▶ SOURCE:
— begin —
Steady-state solutions of Minorsky’s quasi-linear equation

Abstract

A quasi-linear Mathieu-type equation is investigated by means of the averaging method in the neighborhood of the main resonance. All possible types of phase portraits are found, and steady-state solutions are identified. The periodic solutions of the primary equation that correspond to the steady-state solutions of the averaged equation are determined. Analytical expressions for probabilities of the dissipation-induced capture into feasible steady-state solutions are obtained.

Appendix: averaging

Introduce in (9) the following notation:

$$\begin{aligned} G_2= & {} (P\sin t+Q\cos t)^2, \end{aligned}$$

(A.1)

$$\begin{aligned} G_4= & {} (P\sin t+Q\cos t)^4. \end{aligned}$$

(A.2)

To calculate \({\overline{H}}\), calculating thereby the right-hand sides of (12), one should find \(\overline{G_2}\), \(\overline{G_4}\), \(\overline{G_2\cos 2t}\), \(\overline{G_4\cos 2t}\). One can readily obtain:

$$\begin{aligned} \overline{G_2}= & {} (P^2+Q^2)/2, \end{aligned}$$

(A.3)

$$\begin{aligned} \overline{G_4}= & {} 3(P^2+Q^2)^2/8, \end{aligned}$$

(A.4)

$$\begin{aligned} \overline{G_2\cos 2t}= & {} (Q^2-P^2)/4, \end{aligned}$$

(A.5)

$$\begin{aligned} \overline{G_4\cos 2t}= & {} (Q^4-P^4)/4. \end{aligned}$$

(A.6)
— end —
▶ EXTRACTED MATERIAL:
— begin —
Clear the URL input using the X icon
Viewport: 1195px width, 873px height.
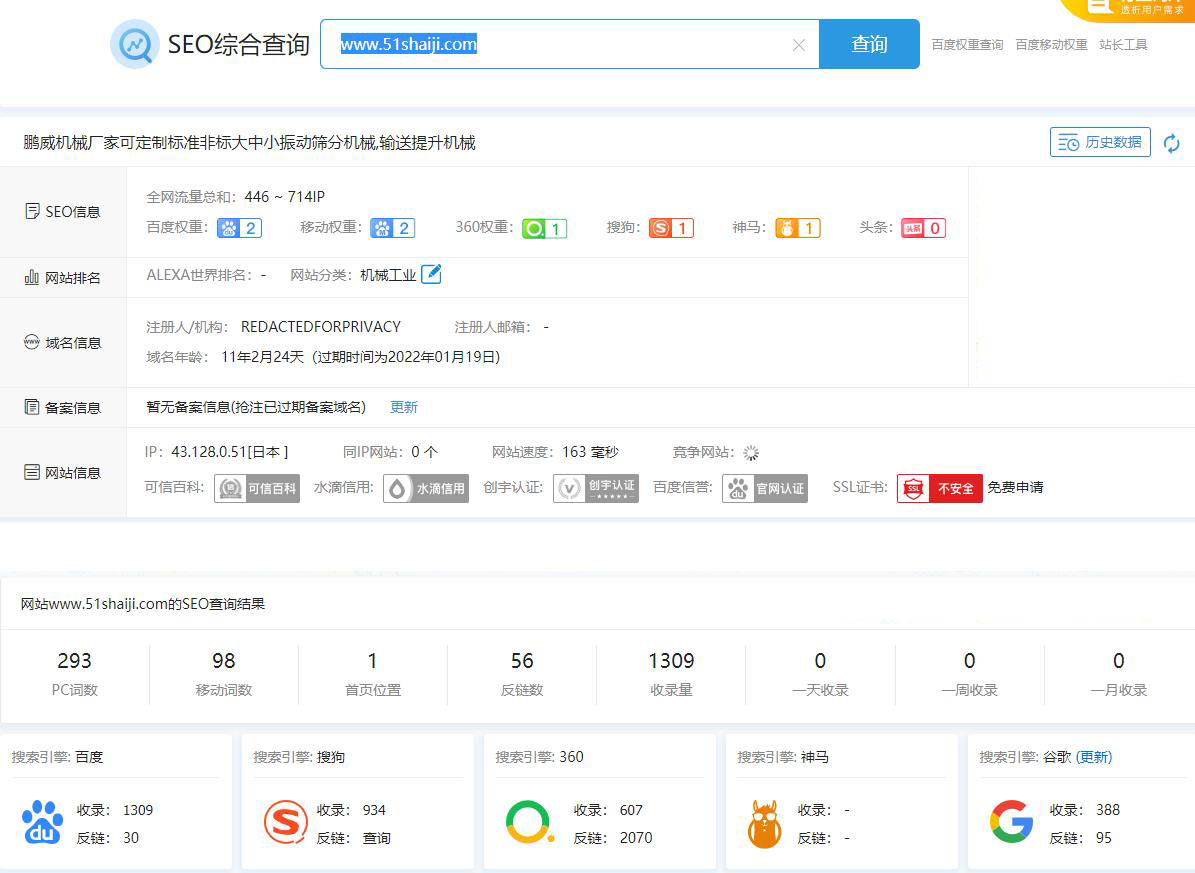pyautogui.click(x=798, y=44)

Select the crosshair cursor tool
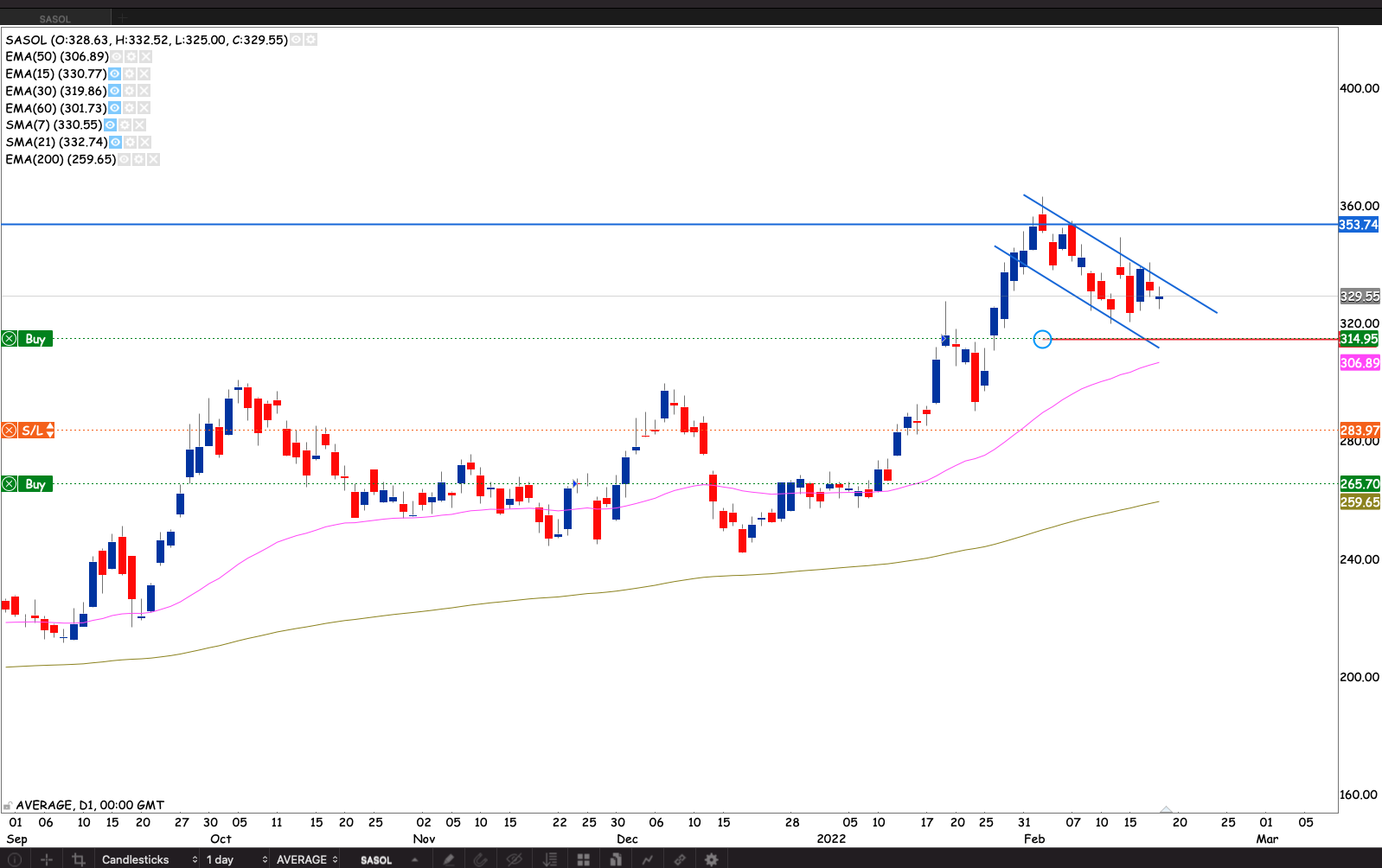pyautogui.click(x=47, y=859)
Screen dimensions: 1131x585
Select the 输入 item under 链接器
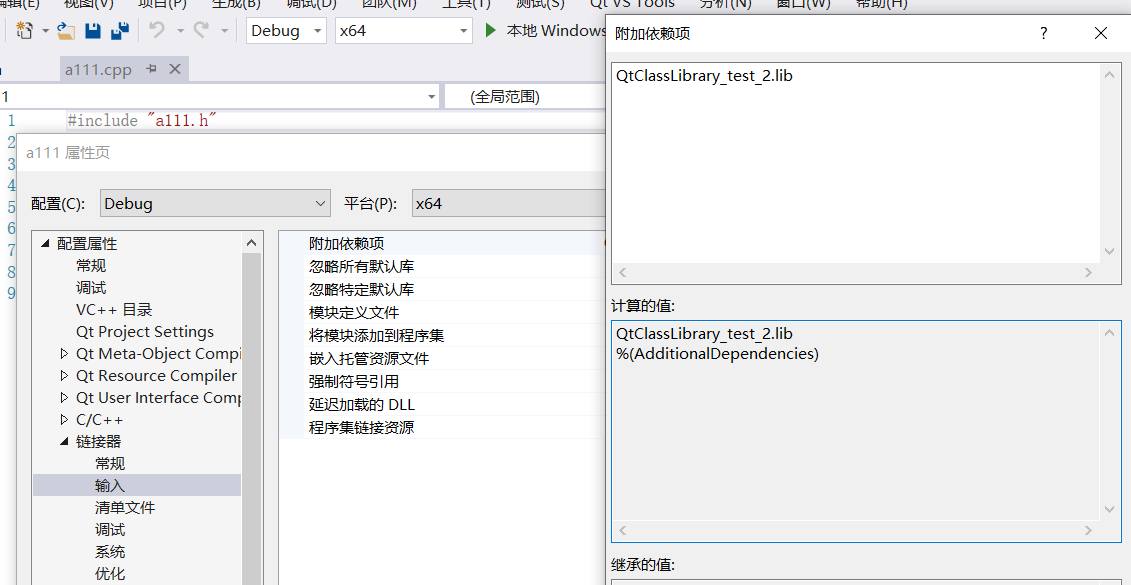click(110, 485)
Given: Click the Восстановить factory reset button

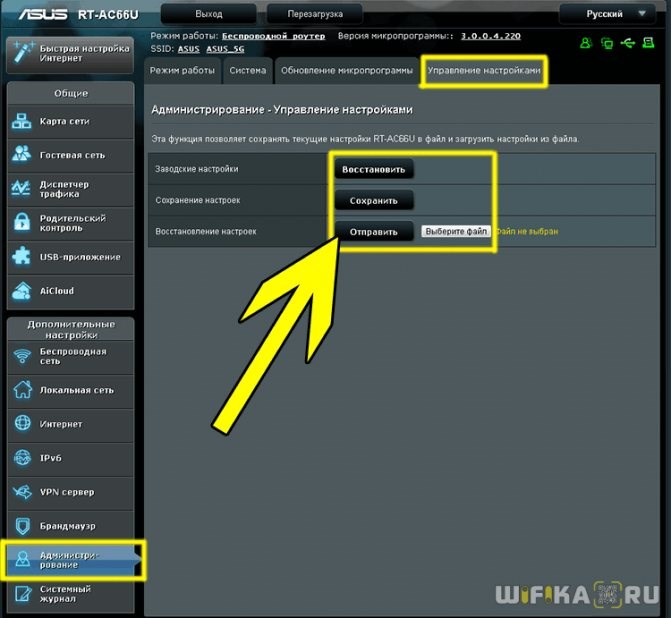Looking at the screenshot, I should pos(374,169).

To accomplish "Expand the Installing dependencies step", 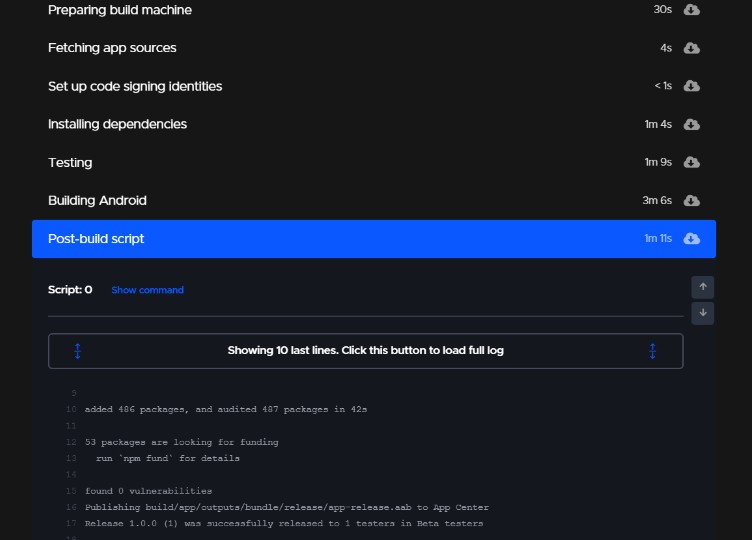I will click(x=374, y=124).
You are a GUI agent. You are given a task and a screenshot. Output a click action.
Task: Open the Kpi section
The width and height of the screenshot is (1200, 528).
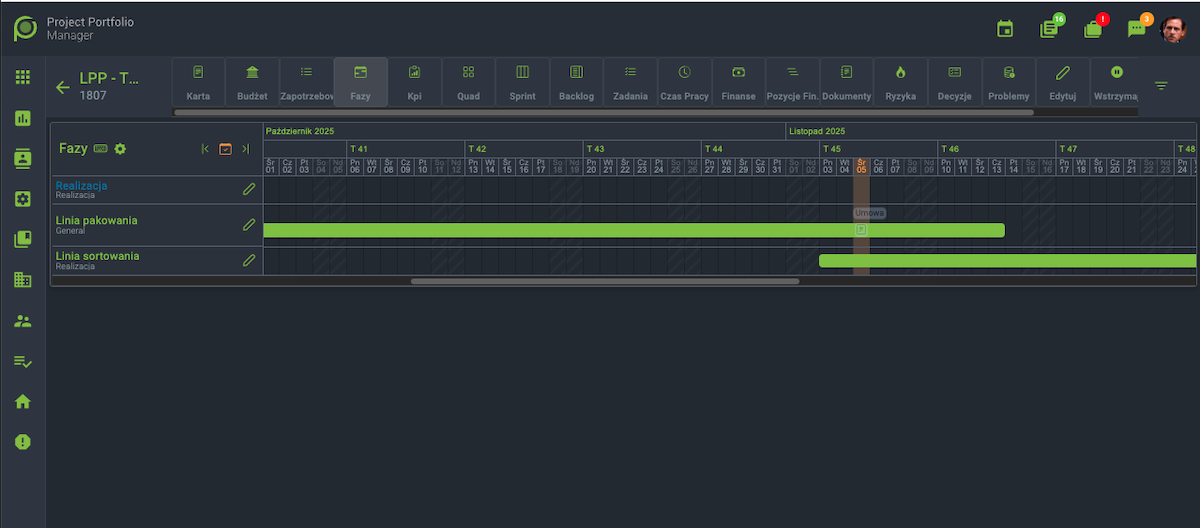[x=414, y=81]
— end —
▶ PROBLEM TO SOLVE:
Please answer these questions about the Minorsky equation text:
(a) What method is used to study the equation, and near what point?
(b) What expression does the appendix give for the average of G_4?
(c) Into what are the probabilities of dissipation-induced capture calculated?

▶ PROBLEM SOLUTION:
(a) The averaging method, near the main resonance.
(b) 3(P^2+Q^2)^2/8.
(c) Into feasible steady-state solutions.